On the one hand, Girls was exactly what the culture needed in 2012. A bracing, unvarnished and somewhat unflattering look at what it meant to be a young woman in the early 21st century. The many joys, the many annoyances and the many, many, many more ways that it made you want to jump in front of a train. What’s more, being a woman, many people thought that Dunham wasn’t anywhere near as in on the joke as she actually was.
Yes, Girls was a bit pretentious. That was the joke. Yes, Girls was slightly self-absorbed. That was the joke. There’s no denying that the backlash that Girls underwent, along with Dunham in general, was a product of the virulent misogyny of the time. However, that’s not to say that Girls, and the work of Lena Dunham in general, wasn’t due for some pretty heavy criticism.
Most prominently, there’s the commonly cited criticism of Girls being a show that claimed to be an honest, unvarnished look at life in 21st-century Brooklyn that was whiter than a bukkaked snowman. An L that the show had to carry long after they introduced some long overdue characters that weren’t white. However, if you take a look at cinema from the late 1970s, you’ll find a lesser spotted criticism of Dunham’s legacy.
For all the “bravery” of Dunham’s vision, another filmmaker essentially told her story over three decades before her.

What was ‘Girlfriends’?
Stop me if you think you’ve heard this one before. A pensive, funny and grounded look at modern femininity told via the story of a young woman struggling to make it as a creative in New York City, juggling the stresses of dating and family while still remaining close with her circle of female friends. Nope, I’m not restating the hook of Dunham’s TV show, but the basic plot of 1978s Girlfriends, directed by Claudia Weill and written by Vicki Polon.
It starred Melanie Mayron as the brash photographer Susan Weinblatt, and feels like a thrillingly modern film despite the fact that it’s almost 50. Not only is Girlfriends something of a creative miracle, juggling a warm-hearted tone with a gritty realism that never step on each other’s toes, it’s also a miracle that it exists at all. It was a passion project of Weill’s, who spent three years developing it from a 30-minute short funded by the American Film Institute to a full-length motion picture.
This was achieved by Weill pitching the film to any funding project she could find, scraping together the rest of its $500,000 budget from private investors, then hoping a major studio would take a punt on it. Despite the fact that this was a low-key, deeply feminist comedy about Jewish women in New York City, a film like that could still get a foothold in 1970s Hollywood, and it was picked up by Warner Bros Pictures for distribution.
Don’t just take my word for its quality.
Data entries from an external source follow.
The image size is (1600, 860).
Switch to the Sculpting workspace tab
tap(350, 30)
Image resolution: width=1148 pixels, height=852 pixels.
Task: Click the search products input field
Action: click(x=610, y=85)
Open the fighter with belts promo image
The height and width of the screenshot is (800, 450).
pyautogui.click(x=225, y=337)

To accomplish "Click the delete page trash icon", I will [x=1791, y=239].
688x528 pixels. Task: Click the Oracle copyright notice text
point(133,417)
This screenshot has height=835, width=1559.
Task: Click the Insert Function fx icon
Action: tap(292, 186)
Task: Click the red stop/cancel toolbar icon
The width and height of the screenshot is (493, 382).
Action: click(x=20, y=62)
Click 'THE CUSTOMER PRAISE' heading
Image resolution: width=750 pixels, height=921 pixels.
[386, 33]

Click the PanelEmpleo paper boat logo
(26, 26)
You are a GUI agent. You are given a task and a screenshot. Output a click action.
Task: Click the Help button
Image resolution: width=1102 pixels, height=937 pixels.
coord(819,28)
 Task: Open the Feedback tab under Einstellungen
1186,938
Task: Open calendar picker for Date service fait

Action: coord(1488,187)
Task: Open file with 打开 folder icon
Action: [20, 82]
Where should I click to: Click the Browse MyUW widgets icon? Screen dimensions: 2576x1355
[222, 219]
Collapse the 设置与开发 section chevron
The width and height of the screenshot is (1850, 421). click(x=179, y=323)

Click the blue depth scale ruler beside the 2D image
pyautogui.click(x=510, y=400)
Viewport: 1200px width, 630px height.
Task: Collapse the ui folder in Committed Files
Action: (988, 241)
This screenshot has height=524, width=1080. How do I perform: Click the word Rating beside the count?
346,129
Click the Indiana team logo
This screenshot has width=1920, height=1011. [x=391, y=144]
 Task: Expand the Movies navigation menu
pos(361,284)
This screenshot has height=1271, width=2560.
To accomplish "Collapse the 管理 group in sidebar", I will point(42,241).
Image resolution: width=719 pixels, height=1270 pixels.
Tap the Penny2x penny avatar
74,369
When Girlfriends can get the seal of approval from as demanding a taskmaster like Stanley Kubrick, it can impress anyone. In an interview with Vicente Molina Foix, the great visionary director said the film “was one of the very rare American films that I would compare with the serious, intelligent, sensitive writing and filmmaking that you find in the best directors in Europe. It wasn’t a success, I don’t know why; it should have been. Certainly I thought it was a wonderful film. It seemed to make no compromise to the inner truth of the story, you know, the theme and everything else.”
Now, none of this is to say that we don’t need stories about modern femininity because Girlfriends did it in the late 1970s. Nothing could be further from the truth. However, it is always worth remembering that stories like this have been told for generations, and there’s so much we can learn if we take the time to find them.